The organization of this paper for the constitutional model is as follows: initially, a generalized thermodynamic model with broad applicability is developed to suit any material and physical fields. Subsequently, this generalized model is degenerated and applied to specific materials, such as AA5182-O AlMg alloy. This approach of degenerating a generalized model establishes a flexible framework suitable for various materials and coupling physical fields. In cases where materials differ from AA5182-O AlMg alloy in engineering practice, additional thermodynamic forces can be incorporated to describe their unique mechanical properties. Consequently, this approach of degenerating enables the creation of coupled-field thermodynamic constitutive models for new materials without altering the model framework, thereby enhancing its potential for widespread application.

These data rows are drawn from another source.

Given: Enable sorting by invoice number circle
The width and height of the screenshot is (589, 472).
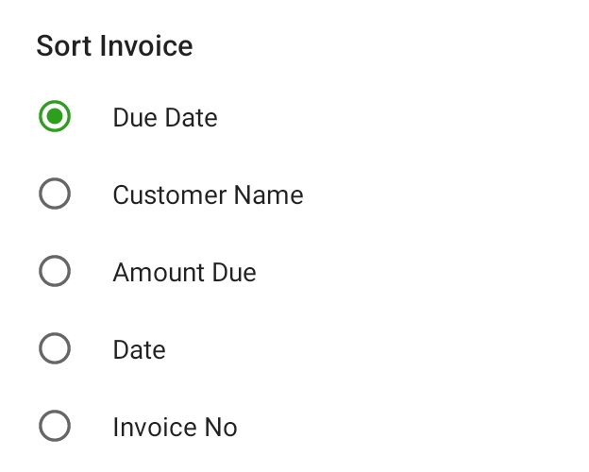Looking at the screenshot, I should point(55,427).
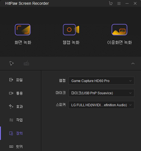This screenshot has width=141, height=151.
Task: Select the 장치 device tab
Action: [16, 133]
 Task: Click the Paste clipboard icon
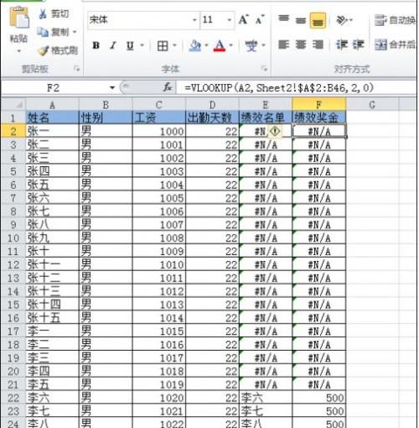tap(19, 18)
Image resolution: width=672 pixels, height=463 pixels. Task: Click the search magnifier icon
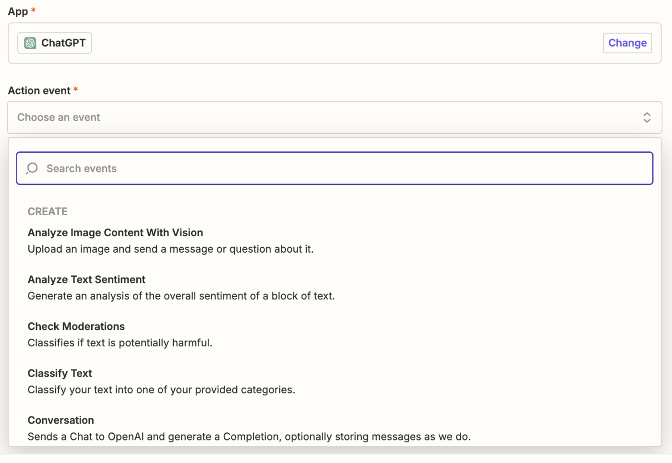(x=32, y=168)
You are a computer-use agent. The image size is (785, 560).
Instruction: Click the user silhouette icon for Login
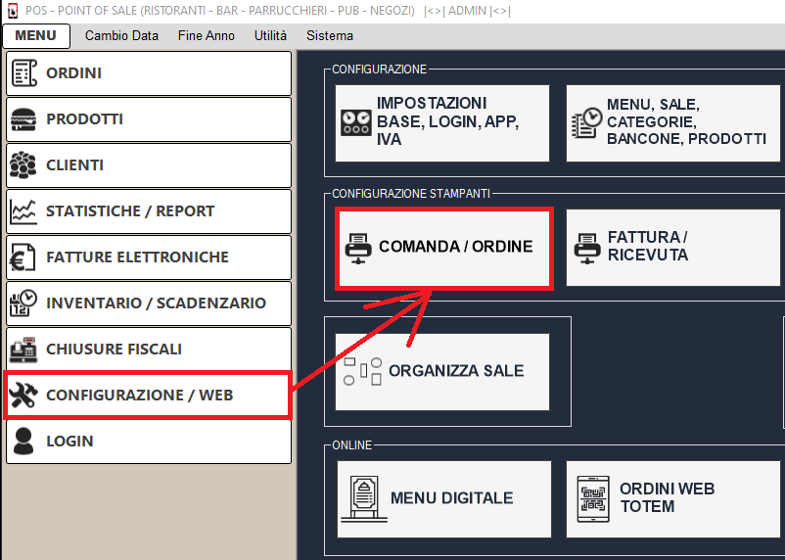(x=23, y=442)
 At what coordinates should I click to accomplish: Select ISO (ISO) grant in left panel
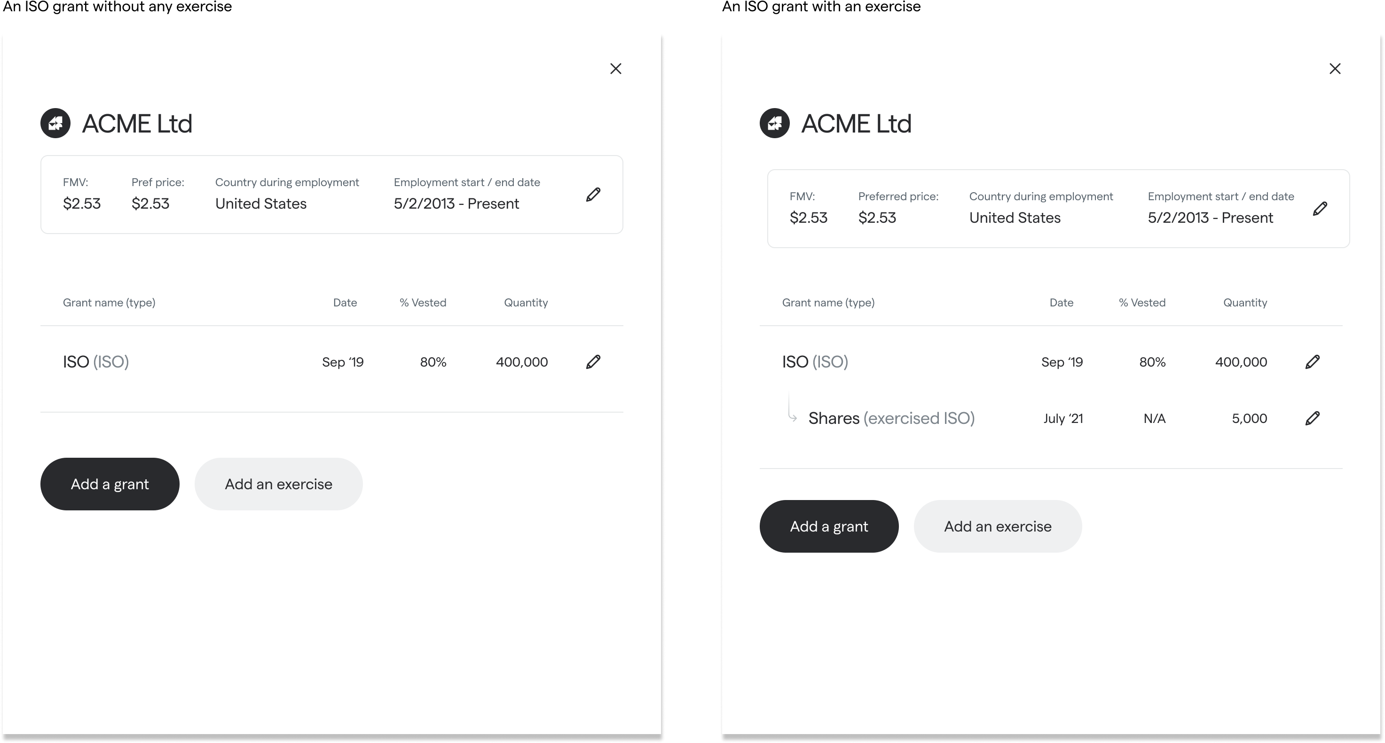96,362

The development of this paper model is constrained by the Onsager reciprocal relations. Consequently, the thermodynamic dissipation potentials usually become complex. In engineering practice, severe nonlinear changes in the mutual influence among multiple physical fields can render existing thermodynamic models too convoluted for widespread application. AI32,33,34,35,36,37,38,39 can be applied to construct thermodynamic forces for coupled fields, thereby reducing model complexity under nonlinear conditions. Traditional methods typically involve initially establishing these thermodynamic forces and subsequently determining unknown parameters within the force functions using experimental data. This approach is more suitable when the thermodynamic force in the coupled field is linear. However, when the thermodynamic forces evolve in a complex and nonlinear, conventional methods become less effective. By leveraging AI with increased experimental data sets, a nonlinear mapping between thermodynamic forces and dual state variables can be established, thus replacing traditional nonlinear force functions of coupled fields. This approach enhances simulation accuracy while reducing model complexity, thereby facilitating broader adoption.